Saved data entries
[Start of section]

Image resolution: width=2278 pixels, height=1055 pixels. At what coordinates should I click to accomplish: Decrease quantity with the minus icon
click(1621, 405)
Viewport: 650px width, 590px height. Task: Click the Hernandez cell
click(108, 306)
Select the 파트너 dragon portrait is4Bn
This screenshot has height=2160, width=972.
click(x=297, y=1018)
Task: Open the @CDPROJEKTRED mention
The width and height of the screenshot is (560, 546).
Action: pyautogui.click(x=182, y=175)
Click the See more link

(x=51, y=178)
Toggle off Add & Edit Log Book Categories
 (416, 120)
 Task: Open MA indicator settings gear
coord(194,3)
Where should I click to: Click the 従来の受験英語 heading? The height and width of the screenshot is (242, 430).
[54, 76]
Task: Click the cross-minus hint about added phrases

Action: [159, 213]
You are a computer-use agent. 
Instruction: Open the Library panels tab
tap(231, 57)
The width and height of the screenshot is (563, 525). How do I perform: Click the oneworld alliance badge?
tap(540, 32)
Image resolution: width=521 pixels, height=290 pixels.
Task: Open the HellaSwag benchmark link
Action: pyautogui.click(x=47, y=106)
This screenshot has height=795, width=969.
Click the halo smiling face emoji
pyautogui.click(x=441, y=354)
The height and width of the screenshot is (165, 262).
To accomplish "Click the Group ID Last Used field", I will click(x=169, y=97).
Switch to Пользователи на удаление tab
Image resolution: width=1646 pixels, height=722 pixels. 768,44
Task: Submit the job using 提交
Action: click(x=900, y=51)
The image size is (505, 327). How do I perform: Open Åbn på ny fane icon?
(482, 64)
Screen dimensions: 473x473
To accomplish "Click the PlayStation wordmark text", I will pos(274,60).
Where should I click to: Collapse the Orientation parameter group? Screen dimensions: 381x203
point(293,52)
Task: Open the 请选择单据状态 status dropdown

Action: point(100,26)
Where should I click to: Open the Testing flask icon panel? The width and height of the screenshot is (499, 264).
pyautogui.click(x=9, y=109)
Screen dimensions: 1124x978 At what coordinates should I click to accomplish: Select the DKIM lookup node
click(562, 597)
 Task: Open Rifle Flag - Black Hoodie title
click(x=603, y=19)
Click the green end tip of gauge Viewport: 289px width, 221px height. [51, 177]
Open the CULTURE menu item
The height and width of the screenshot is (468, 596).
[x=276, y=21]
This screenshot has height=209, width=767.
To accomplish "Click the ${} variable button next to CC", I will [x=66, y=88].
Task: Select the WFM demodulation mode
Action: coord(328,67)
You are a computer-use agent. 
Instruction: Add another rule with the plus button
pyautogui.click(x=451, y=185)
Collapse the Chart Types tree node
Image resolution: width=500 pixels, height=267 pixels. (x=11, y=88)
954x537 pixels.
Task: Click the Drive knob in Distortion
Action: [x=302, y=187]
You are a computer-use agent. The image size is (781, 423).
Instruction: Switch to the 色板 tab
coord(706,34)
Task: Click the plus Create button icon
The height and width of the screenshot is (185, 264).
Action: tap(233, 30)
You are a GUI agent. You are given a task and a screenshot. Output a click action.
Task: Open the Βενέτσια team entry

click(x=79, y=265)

[End of section]

Work item: Check each line above for the word "agent" and copy the ones that have it.

Task output:
You are a computer-use agent. 
You are a computer-use agent. 
You are a computer-use agent. The image size is (781, 423).
You are a GUI agent. You are given a task and a screenshot. Output a click action.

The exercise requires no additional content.